Mount a remote filesystem over SSH with sshfs (2026)

sshfs mounts a remote directory on your local machine over plain SSH — nothing to install or configure on the server. Mount it with your own uid/gid for write access, add reconnect options so it survives flaky links, and unmount with fusermount.

TL;DR — sshfs user@host:/remote/path /mnt/point -o reconnect,uid=$(id -u),gid=$(id -g) mounts a remote directory locally over SSH. Unmount with fusermount -u /mnt/point. The server needs nothing beyond OpenSSH, which it already has.

A 2008 note that still holds up — if anything sshfs is more useful now that everything’s a remote box. Pairs nicely with SSH key login so the mount comes up without a password prompt.

Why sshfs

It’s a FUSE filesystem that speaks the SSH SFTP protocol. Because every server running OpenSSH already supports SFTP, there is nothing to set up on the server side — if you can ssh in, you can sshfs in. Great for editing remote files with local tools, copying across, or poking at a server’s filesystem without a full sync.

Install

sudo apt install sshfs        # Debian / Ubuntu
sudo dnf install fuse-sshfs    # Fedora
brew install macfuse           # macOS: needs macFUSE + the sshfs cask

Mount

mkdir -p ~/mnt/server
sshfs [email protected]:/home/user ~/mnt/server -o reconnect,uid=$(id -u),gid=$(id -g)
  • uid/gid: map remote file ownership to your local user so you have read/write access (otherwise files may show up owned by someone else and be read-only).
  • reconnect: transparently re-establish the connection if SSH drops.

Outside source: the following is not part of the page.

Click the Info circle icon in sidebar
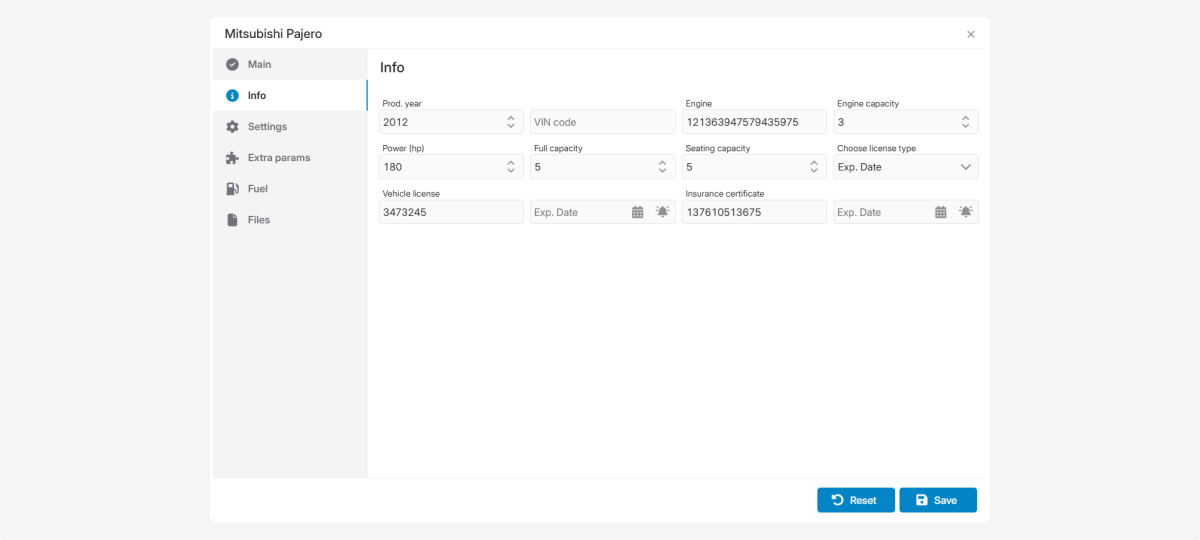 click(x=232, y=96)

Now ~/mnt/server is the remote directory — use ls, your editor, file manager, anything.

Network blips otherwise leave the mount hung. Add keepalive + auto-reconnect options:

sshfs user@host:/path ~/mnt/server \
  -o reconnect,ServerAliveInterval=15,ServerAliveCountMax=3,follow_symlinks

ServerAliveInterval/CountMax make SSH notice a dead link in ~45 s; follow_symlinks resolves remote symlinks locally.

Unmount

fusermount -u ~/mnt/server     # Linux
umount ~/mnt/server            # macOS

Use fusermount -uz (lazy) if it’s stuck on a dead connection.

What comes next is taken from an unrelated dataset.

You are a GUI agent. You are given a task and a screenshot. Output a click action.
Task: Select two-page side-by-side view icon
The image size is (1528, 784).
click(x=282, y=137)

Mount automatically via fstab

For a mount you want back after reboot (key-based auth required, since fstab can’t type a password):

user@host:/path  /home/me/mnt/server  fuse.sshfs  noauto,x-systemd.automount,_netdev,reconnect,uid=1000,gid=1000,IdentityFile=/home/me/.ssh/id_ed25519  0 0

x-systemd.automount mounts it on first access rather than at boot, so a slow/absent server doesn’t stall startup.

Gotchas

  • Files owned by the wrong user / read-only → you forgot uid/gid. Set them to your local id -u/id -g.
  • “Transport endpoint is not connected” → the SSH link died. fusermount -uz then remount; add reconnect to avoid it.
  • Slow with many small files → SFTP is chatty; add -o cache=yes,kernel_cache,compression=no and avoid running e.g. grep -r over huge remote trees.
  • macOS → macFUSE needs a one-time approval in System Settings → Privacy & Security after install.

FAQ

Is sshfs secure?

Yes — all traffic rides inside the SSH connection, same encryption as a normal SSH session.

Does the server admin need to install anything?

No. SFTP ships with OpenSSH. If you can SSH in, sshfs works.

sshfs vs NFS/Samba?

NFS/Samba are faster for LAN file serving but need server-side setup and open ports. sshfs needs only SSH — ideal for ad-hoc access to a remote box you can already log into.

Summary

  • sshfs user@host:/path /mnt -o reconnect,uid=$(id -u),gid=$(id -g).
  • Set uid/gid for write access; add ServerAliveInterval + reconnect for stability.
  • Unmount with fusermount -u (Linux) / umount (macOS).
  • Combine with key auth for a password-free mount.